Trapped in Ukraine’s Soviet Disneyland: a ‘Remainer’ in separatist Donetsk speaks out

As a pro-Ukrainian in the pro-Russian Donetsk People’s Republic, journalist Stanislav Aseyev is not so much a rare beast as an endangered species. When separatist militias seized control of the eastern Ukrainian city of Donetsk and its surrounding territory in 2014, he found himself rapidly losing friends and making enemies. 

Countless pals he had grown up with were killed while fighting on behalf of the “DPR”, as it is known. Countless others vowed never to speak to him again after learning that he is a “Remainer” – one of the dwindling minority who would rather remain part of Ukraine than become part of Russia.

Like Brexit Britain, this issue divided not just the nation but ­families, including Aseyev’s own. Unlike Brexit, however, Remainers in Donetsk risked much more than rows over the dinner table. As Aseyev reveals in this fascinating account of life in the DPR – Aseyev’s collected journalism from 2015 to 2017, newly translated into English – anyone who publicly challenged the pro-Kremlin line could end up “buried in plastic bags in the local woods”. And contrary to what we in the West might think, the law was not just laid down by the thuggish Kremlin stoolies in the DPR’s leadership.
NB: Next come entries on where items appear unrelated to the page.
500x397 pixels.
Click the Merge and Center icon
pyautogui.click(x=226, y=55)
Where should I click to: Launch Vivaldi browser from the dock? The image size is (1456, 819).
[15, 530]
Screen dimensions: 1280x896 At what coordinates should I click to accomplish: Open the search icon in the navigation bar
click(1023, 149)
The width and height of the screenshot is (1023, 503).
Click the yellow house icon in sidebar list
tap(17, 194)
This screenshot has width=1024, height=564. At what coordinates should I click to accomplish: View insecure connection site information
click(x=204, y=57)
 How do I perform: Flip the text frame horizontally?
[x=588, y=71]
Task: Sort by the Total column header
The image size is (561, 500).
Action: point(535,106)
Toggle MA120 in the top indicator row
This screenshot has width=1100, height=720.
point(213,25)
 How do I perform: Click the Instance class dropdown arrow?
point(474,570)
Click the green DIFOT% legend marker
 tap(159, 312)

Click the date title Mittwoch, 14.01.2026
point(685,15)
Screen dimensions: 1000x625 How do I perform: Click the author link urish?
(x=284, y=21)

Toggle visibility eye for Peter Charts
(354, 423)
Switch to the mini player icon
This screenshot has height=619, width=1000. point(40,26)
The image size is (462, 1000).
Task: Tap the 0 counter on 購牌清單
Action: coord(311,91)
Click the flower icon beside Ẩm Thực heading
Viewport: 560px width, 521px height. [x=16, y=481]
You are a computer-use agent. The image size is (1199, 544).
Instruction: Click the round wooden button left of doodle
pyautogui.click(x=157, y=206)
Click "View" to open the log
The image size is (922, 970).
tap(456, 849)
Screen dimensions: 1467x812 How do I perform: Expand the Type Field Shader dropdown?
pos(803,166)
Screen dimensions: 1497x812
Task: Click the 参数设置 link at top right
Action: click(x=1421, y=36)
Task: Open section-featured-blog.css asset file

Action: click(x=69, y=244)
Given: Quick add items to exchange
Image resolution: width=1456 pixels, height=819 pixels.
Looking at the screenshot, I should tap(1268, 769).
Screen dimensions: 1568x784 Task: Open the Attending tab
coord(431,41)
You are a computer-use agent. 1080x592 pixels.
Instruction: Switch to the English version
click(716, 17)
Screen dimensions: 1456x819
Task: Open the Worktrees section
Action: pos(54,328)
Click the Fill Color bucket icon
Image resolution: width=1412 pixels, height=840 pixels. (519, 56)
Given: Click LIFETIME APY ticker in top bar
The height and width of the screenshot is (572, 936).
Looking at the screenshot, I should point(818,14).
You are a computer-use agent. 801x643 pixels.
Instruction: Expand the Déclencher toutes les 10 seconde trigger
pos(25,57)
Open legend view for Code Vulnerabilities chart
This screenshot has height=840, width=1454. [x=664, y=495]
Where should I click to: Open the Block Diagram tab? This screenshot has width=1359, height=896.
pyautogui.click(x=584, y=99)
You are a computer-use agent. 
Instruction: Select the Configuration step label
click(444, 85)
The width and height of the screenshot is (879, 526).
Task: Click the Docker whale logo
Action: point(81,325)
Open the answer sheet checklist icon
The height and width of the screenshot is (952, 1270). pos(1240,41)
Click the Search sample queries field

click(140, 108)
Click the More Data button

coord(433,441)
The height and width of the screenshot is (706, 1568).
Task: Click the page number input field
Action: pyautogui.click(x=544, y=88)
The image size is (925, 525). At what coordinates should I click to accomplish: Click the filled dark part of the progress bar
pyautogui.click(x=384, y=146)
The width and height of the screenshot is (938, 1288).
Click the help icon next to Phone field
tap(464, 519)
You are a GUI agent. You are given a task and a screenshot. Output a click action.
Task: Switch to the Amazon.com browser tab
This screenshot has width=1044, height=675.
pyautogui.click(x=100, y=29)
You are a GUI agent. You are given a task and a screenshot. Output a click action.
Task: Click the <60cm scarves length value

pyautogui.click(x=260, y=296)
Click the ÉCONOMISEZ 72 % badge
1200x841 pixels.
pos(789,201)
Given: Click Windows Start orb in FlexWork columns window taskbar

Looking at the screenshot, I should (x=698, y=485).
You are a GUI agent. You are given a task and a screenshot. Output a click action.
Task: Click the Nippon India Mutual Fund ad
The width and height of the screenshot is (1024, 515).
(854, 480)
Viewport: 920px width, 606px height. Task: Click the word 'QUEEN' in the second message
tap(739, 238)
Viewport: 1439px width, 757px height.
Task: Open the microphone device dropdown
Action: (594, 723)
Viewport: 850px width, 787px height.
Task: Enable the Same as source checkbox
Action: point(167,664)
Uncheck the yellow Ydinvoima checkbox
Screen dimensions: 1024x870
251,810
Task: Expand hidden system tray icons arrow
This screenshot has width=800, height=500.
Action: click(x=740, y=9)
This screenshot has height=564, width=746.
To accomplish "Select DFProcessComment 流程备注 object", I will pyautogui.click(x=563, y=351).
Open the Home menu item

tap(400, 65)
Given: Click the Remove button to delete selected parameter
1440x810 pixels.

Equally fanatical, he says, were “the People” themselves, who, after generations of peaceful co-existence, seemed all too happy to kill their fellow Ukrainians.

Interspersed with handy timelines and glossaries, Aseyev’s book is a kind of Lonely Planet guide to a republic that doesn’t officially exist, except in the minds of its fervent believers. Anti-Kyiv sentiment is everywhere: on street signs describing Ukrainians as Nazis, in lurid myths about Ukrainian forces crucifying children, and even in how folk decorate their drinks ­cabinets.

“The father of a good friend who is a DPR ‘Cossack’ keeps two ­grenades in the liquor bar in his ­apartment,” Aseyev writes. They weren’t just there as war souvenirs. The father vowed that if Ukrainian forces ever invaded, he would “go out into the street and blow myself up in the middle of them”.